A theme in his beliefs is complexity and how attempting to simplify investments and pretty much any other part of life through various hedging strategies can actually increase other risks.

He provides supporting evidence from a few other thinkers:

  • “The desire for safety stands in the way of every noble enterprise”. – Tacticus, c. 200
  • “People are so hungry for certainty they readily subordinate consciousness and conscience for it”. –  Freidrich Hegel, c. 1800
  • “We know for certain only when we know little. With knowledge doubt increases”. – Wolfgang Goethe, c. 1810

 

“There are no bad capital market risks,” Gray says, “only mis-priced ones… Risks are ubiquitous and inflating. For instance, risk officers actually increase risk except for those risks that offer no reward, such as legal, compliance and regulatory [benefits]”.

Three other themes of Gray’s beliefs and academic work over the years also played out in his CalPERS presentation. They are the role of economic agents in the system, their participation in generally flawed traditional models used by economists and fund managers and irrationality of individuals due to behavioural biases.

The assumption is economic agents, such as financial intermediaries, have fixed stable preferences, including risk tolerance. But they introduce other layers of risk, such as business risk – their own businesses – and career risk – their own careers. A new one is “process risk”.

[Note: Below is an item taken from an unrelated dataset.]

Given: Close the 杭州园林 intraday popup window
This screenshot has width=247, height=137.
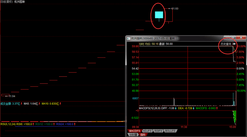Looking at the screenshot, I should pyautogui.click(x=241, y=37).
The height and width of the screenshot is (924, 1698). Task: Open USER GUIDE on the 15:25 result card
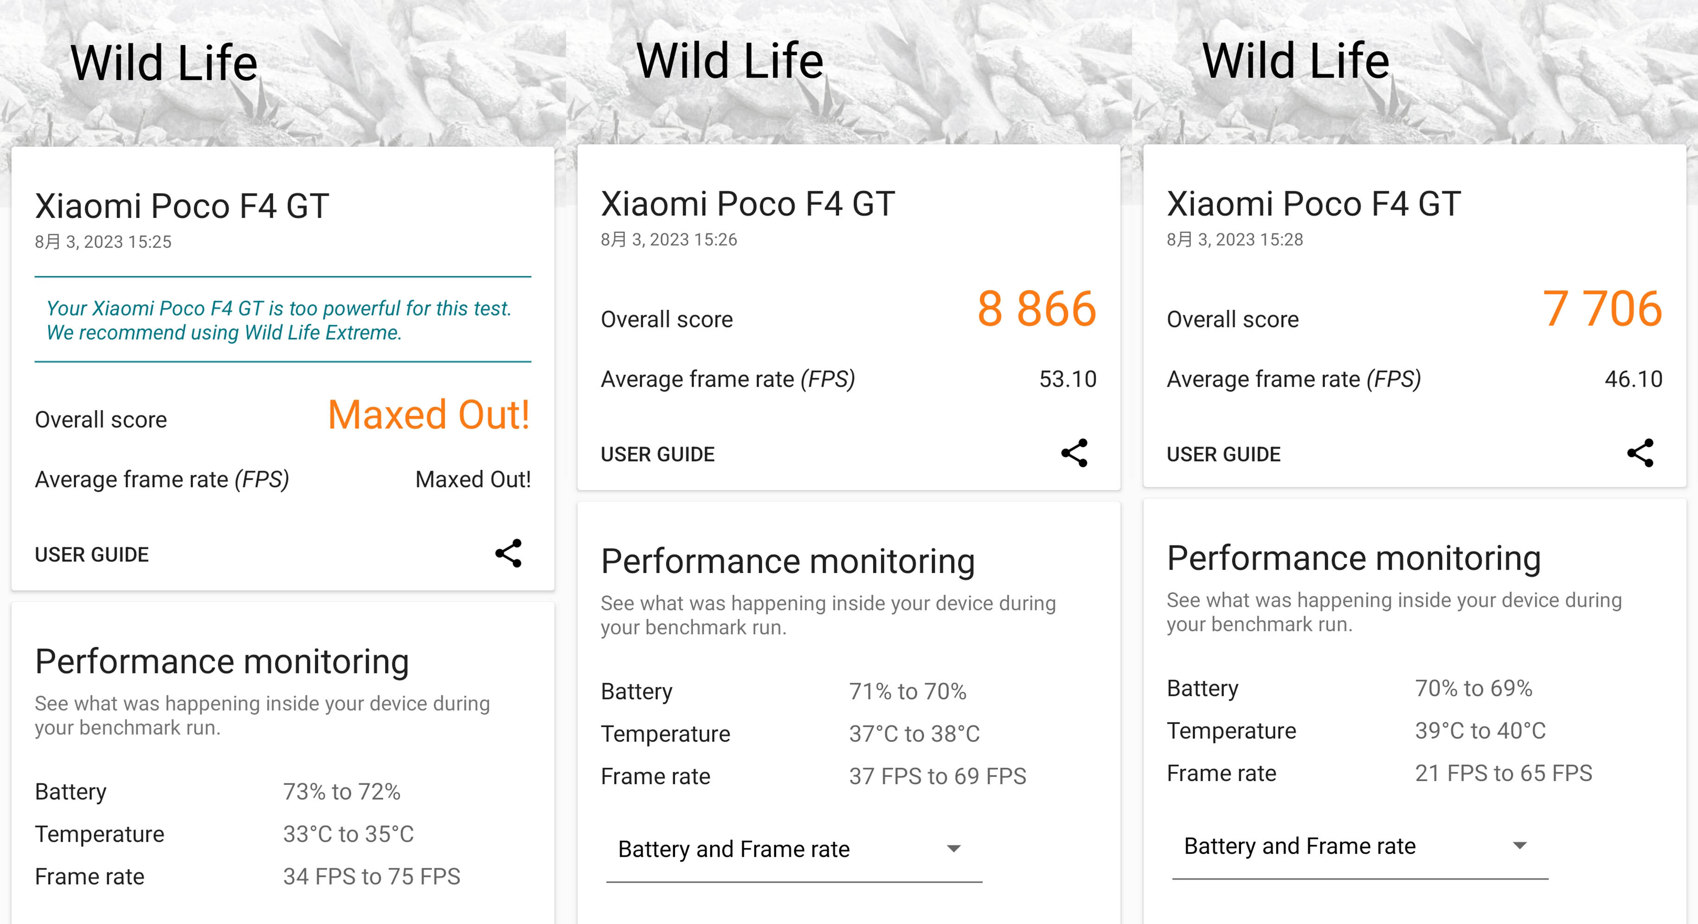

The assumption is financial markets form a well-functioning, stationary, stable, negative feedback system. Gray quotes Alan Greenspan from 2004, after the Fed chairman had inflated the economy, led by the housing sector and aided by financial institutions: “Not only have individual financial institutions become less vulnerable to shocks from underlying risk factors, but also the financial system as a whole has become more resilient.” Four years later, Gray says, it was clear that the exact opposite was true. Financial markets form a dysfunctional, non-stationary, unstable, positive and negative feedback system.

Since the global crisis, the increase in regulatory response, like generals fighting the last war, has led to the risk of process obsession. Gray quotes London School of Economics professor, John Kay who wrote a report in 2012 for the British Government on equity markets reform – Review of Long-term Decision Making: “Assessments are based not on whether decisions are any good, but on whether they were made in accordance with… an appropriate process… the ability to articulate the {process} is [seen to be] the key good to outcomes.”

Kay wrote that the stock market exists to provide companies with equity capital and to give savers a stake in economic growth. Over time that simple truth has been forgotten.

Gray says that excessive activity, usually by agents rather than investors, and often driven by commissions, fosters a financial system which is too large for the value it adds to the economy. With the aid of remuneration packages, including share options, for executives of listed companies, this in turn leads to increasing short-termism which hampers long-term investment by corporations.

In our search for better models, there should be more recognition that the world is made up of humans driven by behavior, biology, context, culture and society. And markets are not efficient.

Perhaps approaches from other fields, such as ecology, may offer a better understanding of the interconnectedness and fragility of complex financial systems. “Perhaps the odd behavior of markets are more like an adaptive biological organism,” Gray says.

Perhaps of more accessible and immediate relevance to Australian super funds, Gray’s latest academic paper which is out for review, is about size and potential diseconomies of scale.

In a world now accepting of super fund mergers, which seemed to be encouraged by the regulators either directly or indirectly, Gray asks: “Can small be beautiful? Is there an opportunity for small funds to stand out?”